Determina-se que fica revogado, para todos os legais efeitos, o despacho conjunto 204/2005, de 16 de Fevereiro, publicado no Diário da República, 2.ª série, n.º 47, de 8 de Março de 2005.
28 de Março de 2005. - O Ministro do Ambiente, do Ordenamento do Território e do Desenvolvimento Regional, …………………. - O Ministro da Economia e da Inovação, …………………... - O Ministro da Agricultura, do Desenvolvimento Rural e das Pescas, …………………
6. A CM de Benavente aprovou o Estudo Preliminar de Urbanização (EPU), com vista ao loteamento da Herdade da ……………………., que veio a ser ratificado pelo Secretário de Estado da Administração Local e do Ordenamento do Território, publicado no DR, 2ª série, de 1 de Outubro de 1993, na sequência de parecer favorável da Direcção-Geral do Ordenamento do Território – cf. docs. 3 e 5 juntos à p.i.;
7. A CM de Benavente deliberou favoravelmente o licenciamento do loteamento (1ª fase) bem como o projecto de infraestruturas, tendo sido emitido, em 20.03.1997, o Alvará de loteamento nº 1/97 do qual consta o seguinte:
“Área abrangida pelo Plano Director Municipal de Benavente…(ilegível) no respeito pelo Estudo Preliminar de Urbanização
Área do prédio a lotear 5.096.300 m2
Área total de construção 185.750 m2
Volume Total de construção -
Número de Lotes 237, com a área de 2.280m2 a 855.110m2
Número de pisos máximo 3
Número de fogos total 1354
Número de Lotes para habitação 167
Número de Lotes para serviços -
Número de Lotes para serviços e comércio 6
Número de Lotes para indústria -
Número de Lotes para Habitação, comércio e serviços 56
Número de Lotes para comércio e serviços de alojamento, restauração e lazer 8
Áreas de cedência para o domínio público municipal 310 750 m2 para a finalidade de infraestruturas de Apoio, de acordo com a planta arquivada nos serviços da Câmara Municipal”
8. No pedido de insistência apresentado pela Autora em 17.10.2002, identificado em 1 do probatório, do requerimento de 23.09.1998, para que fosse declarado de “imprescindível utilidade pública”, o identificado empreendimento ………………, foi junto um anexo, donde se destaca:
A Herdade da ………………. tem uma população florestal mista composta essencialmente por pinheiros e sobreiros.

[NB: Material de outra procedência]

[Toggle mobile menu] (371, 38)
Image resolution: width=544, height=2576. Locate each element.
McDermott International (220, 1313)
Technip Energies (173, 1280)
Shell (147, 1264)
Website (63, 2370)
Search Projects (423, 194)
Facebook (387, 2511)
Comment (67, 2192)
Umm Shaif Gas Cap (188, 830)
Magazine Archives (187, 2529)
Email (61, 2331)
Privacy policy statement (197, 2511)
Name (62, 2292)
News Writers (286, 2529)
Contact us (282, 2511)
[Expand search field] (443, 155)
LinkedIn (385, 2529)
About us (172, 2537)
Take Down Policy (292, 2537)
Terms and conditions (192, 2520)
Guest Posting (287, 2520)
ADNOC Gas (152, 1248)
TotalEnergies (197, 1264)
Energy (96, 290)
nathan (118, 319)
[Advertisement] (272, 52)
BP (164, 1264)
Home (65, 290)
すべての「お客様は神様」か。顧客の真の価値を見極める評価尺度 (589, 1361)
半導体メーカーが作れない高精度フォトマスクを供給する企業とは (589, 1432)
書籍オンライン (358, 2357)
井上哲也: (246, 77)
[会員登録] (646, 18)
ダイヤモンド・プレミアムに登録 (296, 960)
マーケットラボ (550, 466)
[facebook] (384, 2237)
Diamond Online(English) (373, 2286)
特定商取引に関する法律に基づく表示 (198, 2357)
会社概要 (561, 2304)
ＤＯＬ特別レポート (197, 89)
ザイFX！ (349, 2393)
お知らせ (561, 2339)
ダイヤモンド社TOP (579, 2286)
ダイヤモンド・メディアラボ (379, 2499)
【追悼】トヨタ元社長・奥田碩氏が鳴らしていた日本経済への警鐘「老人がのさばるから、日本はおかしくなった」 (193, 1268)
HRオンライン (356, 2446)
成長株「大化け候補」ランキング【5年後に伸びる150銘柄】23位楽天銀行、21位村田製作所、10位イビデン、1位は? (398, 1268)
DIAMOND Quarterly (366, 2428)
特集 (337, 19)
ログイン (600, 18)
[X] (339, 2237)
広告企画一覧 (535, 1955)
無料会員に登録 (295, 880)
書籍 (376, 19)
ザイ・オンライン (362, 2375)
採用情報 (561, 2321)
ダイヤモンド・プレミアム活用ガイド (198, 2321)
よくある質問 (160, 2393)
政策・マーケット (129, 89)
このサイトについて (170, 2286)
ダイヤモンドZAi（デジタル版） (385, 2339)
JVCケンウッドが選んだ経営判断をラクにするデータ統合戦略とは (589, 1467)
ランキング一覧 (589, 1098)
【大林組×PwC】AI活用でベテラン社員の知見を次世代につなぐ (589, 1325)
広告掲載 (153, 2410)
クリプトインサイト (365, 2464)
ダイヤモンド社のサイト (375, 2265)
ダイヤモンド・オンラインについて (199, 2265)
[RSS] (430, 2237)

O povoamento suberícola claramente dominante é actualmente constituído por 30.540 sobreiros distribuídos de forma regular por toda a área da Herdade com uma densidade média de 60 árvores por hectare.
O empreendimento previsto para a ………………… as consequentes infraestruturas de apoio, implantação das construções e estacionamento implicam a relocalização de 2.605 sobreiros que representam 8,5% da totalidade dos sobreiros actualmente existentes.
(…)
Assim, num conjunto de 18 parcelas abrangendo uma área total de 75,8 ha nas quais existem actualmente 4.158 sobreiros, ir-se-á aumentar a sua densidade de 55 árvores por hectare para 120 árvores por hectare, através da plantação de 4.938 sobreiros suplementares provenientes do viveiro já instalado e que compensarão os 2.605 sobreiros cujo corte ainda é necessário.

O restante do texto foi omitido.